**DATA**
########################################

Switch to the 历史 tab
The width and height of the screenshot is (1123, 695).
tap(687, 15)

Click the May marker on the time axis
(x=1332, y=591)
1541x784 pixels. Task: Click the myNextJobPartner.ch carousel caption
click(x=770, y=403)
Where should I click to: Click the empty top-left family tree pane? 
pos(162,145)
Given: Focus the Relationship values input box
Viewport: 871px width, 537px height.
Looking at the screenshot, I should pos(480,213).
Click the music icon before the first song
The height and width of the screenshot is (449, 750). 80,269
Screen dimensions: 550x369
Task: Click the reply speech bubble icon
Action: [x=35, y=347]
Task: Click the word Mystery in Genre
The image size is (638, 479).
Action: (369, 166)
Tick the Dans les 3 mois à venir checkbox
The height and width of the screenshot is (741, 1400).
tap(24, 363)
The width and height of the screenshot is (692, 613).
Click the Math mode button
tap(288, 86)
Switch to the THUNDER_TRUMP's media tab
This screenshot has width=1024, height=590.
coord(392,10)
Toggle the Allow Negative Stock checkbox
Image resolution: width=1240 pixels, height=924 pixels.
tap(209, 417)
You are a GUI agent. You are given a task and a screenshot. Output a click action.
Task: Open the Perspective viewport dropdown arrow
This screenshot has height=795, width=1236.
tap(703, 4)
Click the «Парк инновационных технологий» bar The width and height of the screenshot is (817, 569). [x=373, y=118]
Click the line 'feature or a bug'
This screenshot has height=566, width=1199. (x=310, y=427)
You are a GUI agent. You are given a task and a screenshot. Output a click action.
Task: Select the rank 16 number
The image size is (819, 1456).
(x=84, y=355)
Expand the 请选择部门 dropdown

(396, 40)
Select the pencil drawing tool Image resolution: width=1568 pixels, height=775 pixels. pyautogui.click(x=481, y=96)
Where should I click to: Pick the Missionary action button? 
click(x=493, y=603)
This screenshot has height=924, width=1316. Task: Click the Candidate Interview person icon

########################################

**WORK ORDER**
What must be transcribed is the run of lines from the one containing "Tick the Dans les 3 mois à venir checkbox" to the last line of the data above, inclusive, and only that.

**ANSWER FOR THE TASK**
Tick the Dans les 3 mois à venir checkbox
The height and width of the screenshot is (741, 1400).
tap(24, 363)
The width and height of the screenshot is (692, 613).
Click the Math mode button
tap(288, 86)
Switch to the THUNDER_TRUMP's media tab
This screenshot has width=1024, height=590.
coord(392,10)
Toggle the Allow Negative Stock checkbox
Image resolution: width=1240 pixels, height=924 pixels.
tap(209, 417)
You are a GUI agent. You are given a task and a screenshot. Output a click action.
Task: Open the Perspective viewport dropdown arrow
This screenshot has height=795, width=1236.
tap(703, 4)
Click the «Парк инновационных технологий» bar The width and height of the screenshot is (817, 569). [x=373, y=118]
Click the line 'feature or a bug'
This screenshot has height=566, width=1199. (x=310, y=427)
You are a GUI agent. You are given a task and a screenshot. Output a click action.
Task: Select the rank 16 number
The image size is (819, 1456).
(x=84, y=355)
Expand the 请选择部门 dropdown

(396, 40)
Select the pencil drawing tool Image resolution: width=1568 pixels, height=775 pixels. pyautogui.click(x=481, y=96)
Where should I click to: Pick the Missionary action button? 
click(x=493, y=603)
This screenshot has height=924, width=1316. Task: Click the Candidate Interview person icon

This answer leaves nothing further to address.